1) Organized Institutional Resistance
Zinn explains that a majority of institutions in American society worked together against the labor movement. Police, private security, and even the National Guard often used violence to break up strikes and force people back to work. In addition, major newspapers and the judicial system persecuted labor organizers. For example, the first Red Scare (a political purge of the left and moral panic around communism in the early 1920s) led to a coordinated campaign of anti-labor propaganda, mass prosecutions, and violent suppressions of strikes, contributing to the IWW’s loss of power and influence.

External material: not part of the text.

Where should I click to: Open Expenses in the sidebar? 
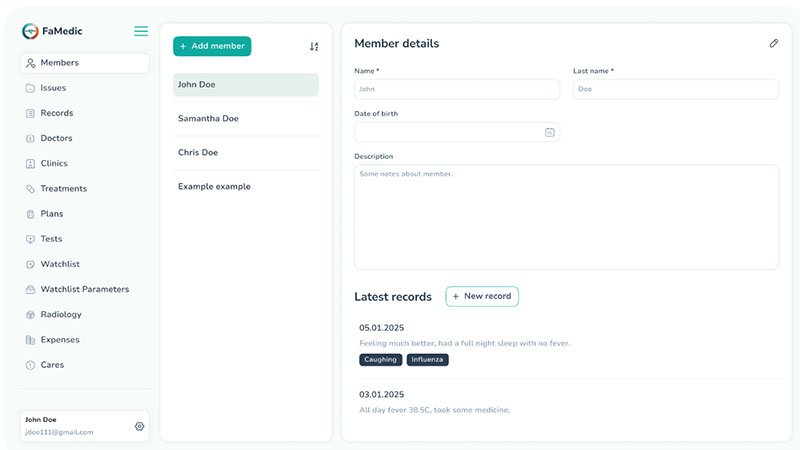[59, 340]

(Shortform note: Mills (The Power Elite) elaborates on how major American institutions were able to organize their efforts in the way Zinn describes. According to Mills, the elites running these institutions are socially coordinated—they grow up around one another by attending prestigious preparatory schools and universities and spend time together as adults at the same social clubs. This social coordination gives elites connections so they can organize toward common goals like opposing labor power.)
2) Internal Divisions
Divides within the labor movement often prevented workers from organizing together, or in some cases, even turned them against one another. These divides were often based on racial, ethnic, or gendered prejudice. For example, a brickyard strike in 1899 in Newburg, New York morphed into a race riot when striking white workers attacked Black workers brought in to cross the picket line. Divisions also occurred along ideological lines—the Socialist Party split in 1919 over whether it would support the newly formed Soviet Union. Pro-Soviet and more radical members left the SPA to form the Communist Party USA, halting the SPA’s growing momentum.

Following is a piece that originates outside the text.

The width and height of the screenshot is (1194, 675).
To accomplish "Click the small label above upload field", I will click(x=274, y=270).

(Shortform note: Labor historians debate the extent to which elites created and stoked divisions within the US labor movement to weaken labor power—particularly when it comes to race—as race caused some of the biggest divides between American workers. Some historians argue that management tended to break strikes with immigrant or Black laborers to keep workers pitted against one another. These historians also tend to emphasize instances of cross-racial collaboration as evidence that racial divisions weren’t inherent in the labor movement. Other historians argue that management merely played on existing racial divisions, and that cross-racial worker collaboration was the exception rather than the rule.)
3) Moderates
Zinn argues the labor movement was also hampered by moderates channeling time, energy, and money into inadequate reforms. In particular, these moderates often pushed for reform “within the system” via electoral or legislative victories. However, these were insufficient at best and ineffective at worst, Zinn argues, as electoral politics were structurally designed to serve elite interests. For example, the National Labor Union discouraged strikes in favor of lobbying Congress for labor reforms and running candidates in elections. However, their few legislative successes were bypassed with loopholes, and their candidates lost by large margins.
(Shortform note: American leftists still debate the role and importance of mainstream electoral politics—as opposed to strikes, protests, and other direct action. These debates tend to follow the same general arguments on both sides: Pro-electoral leftists argue that participation in mainstream electoral politics allows the left and labor movements to gain leverage over mainstream politicians and push them further left. Anti-electoral leftists argue that they have a moral obligation to not participate in a political system ruled by elites. They also suggest that it’s more effective to spend time, money, and energy on direct action compared to mainstream politics.)